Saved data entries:
Start of Block
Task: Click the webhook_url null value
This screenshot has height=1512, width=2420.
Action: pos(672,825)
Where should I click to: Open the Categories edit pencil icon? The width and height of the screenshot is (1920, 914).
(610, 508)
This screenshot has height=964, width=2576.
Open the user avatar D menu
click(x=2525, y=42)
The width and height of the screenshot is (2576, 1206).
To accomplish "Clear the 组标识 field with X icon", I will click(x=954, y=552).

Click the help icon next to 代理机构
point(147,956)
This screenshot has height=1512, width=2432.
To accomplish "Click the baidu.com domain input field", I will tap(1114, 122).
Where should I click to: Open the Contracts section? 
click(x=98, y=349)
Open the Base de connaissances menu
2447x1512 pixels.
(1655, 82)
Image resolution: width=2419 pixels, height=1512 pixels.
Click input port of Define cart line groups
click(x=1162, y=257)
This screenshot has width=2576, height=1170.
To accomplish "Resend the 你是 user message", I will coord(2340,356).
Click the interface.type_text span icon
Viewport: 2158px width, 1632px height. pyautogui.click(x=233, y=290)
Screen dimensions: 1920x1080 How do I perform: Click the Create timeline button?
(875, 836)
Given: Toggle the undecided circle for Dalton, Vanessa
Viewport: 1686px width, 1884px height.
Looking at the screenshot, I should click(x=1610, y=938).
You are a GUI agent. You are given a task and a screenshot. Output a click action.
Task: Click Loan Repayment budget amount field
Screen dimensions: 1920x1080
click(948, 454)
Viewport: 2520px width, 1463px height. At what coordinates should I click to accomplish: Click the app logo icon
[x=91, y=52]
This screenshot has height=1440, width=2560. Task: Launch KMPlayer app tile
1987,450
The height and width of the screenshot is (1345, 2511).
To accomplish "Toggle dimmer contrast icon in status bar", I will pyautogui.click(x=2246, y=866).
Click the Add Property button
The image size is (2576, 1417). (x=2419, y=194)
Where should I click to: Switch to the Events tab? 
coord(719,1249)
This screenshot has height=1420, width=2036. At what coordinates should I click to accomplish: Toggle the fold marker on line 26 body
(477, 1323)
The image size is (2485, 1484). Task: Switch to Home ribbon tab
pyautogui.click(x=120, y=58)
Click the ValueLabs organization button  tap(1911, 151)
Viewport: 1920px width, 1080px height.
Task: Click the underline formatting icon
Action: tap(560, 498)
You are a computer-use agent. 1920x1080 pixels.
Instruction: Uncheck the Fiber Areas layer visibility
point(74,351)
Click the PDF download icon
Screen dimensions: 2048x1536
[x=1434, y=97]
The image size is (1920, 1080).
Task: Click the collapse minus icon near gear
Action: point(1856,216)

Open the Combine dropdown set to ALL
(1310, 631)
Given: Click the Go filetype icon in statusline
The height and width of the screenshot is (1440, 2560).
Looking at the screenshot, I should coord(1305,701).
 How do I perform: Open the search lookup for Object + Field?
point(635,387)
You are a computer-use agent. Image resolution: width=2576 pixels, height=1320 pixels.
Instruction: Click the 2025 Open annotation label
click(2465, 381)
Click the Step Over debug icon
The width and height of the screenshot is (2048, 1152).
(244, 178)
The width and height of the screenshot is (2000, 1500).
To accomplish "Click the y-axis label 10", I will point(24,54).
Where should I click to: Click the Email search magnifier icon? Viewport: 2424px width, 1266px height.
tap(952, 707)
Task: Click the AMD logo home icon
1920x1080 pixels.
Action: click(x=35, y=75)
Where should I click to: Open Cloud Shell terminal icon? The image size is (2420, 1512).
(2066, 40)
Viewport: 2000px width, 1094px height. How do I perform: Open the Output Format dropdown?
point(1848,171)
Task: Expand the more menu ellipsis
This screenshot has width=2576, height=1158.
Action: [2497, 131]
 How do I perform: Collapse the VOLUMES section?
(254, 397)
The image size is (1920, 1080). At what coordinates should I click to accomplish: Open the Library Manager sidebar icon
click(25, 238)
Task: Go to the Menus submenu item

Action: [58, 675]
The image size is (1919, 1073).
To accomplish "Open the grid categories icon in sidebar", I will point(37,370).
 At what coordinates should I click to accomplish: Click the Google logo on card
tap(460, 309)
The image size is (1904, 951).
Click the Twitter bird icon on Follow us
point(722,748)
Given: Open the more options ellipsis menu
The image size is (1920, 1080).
End of Block
# [Task objective]
Only the span from the line with "This screenshot has width=2576, height=1158." through the final line of the records goes in the output, each line unchanged.

# [The answer]
This screenshot has width=2576, height=1158.
Action: [2497, 131]
 How do I perform: Collapse the VOLUMES section?
(254, 397)
The image size is (1920, 1080). At what coordinates should I click to accomplish: Open the Library Manager sidebar icon
click(25, 238)
Task: Go to the Menus submenu item

Action: [58, 675]
The image size is (1919, 1073).
To accomplish "Open the grid categories icon in sidebar", I will point(37,370).
 At what coordinates should I click to accomplish: Click the Google logo on card
tap(460, 309)
The image size is (1904, 951).
Click the Twitter bird icon on Follow us
point(722,748)
Given: Open the more options ellipsis menu
The image size is (1920, 1080).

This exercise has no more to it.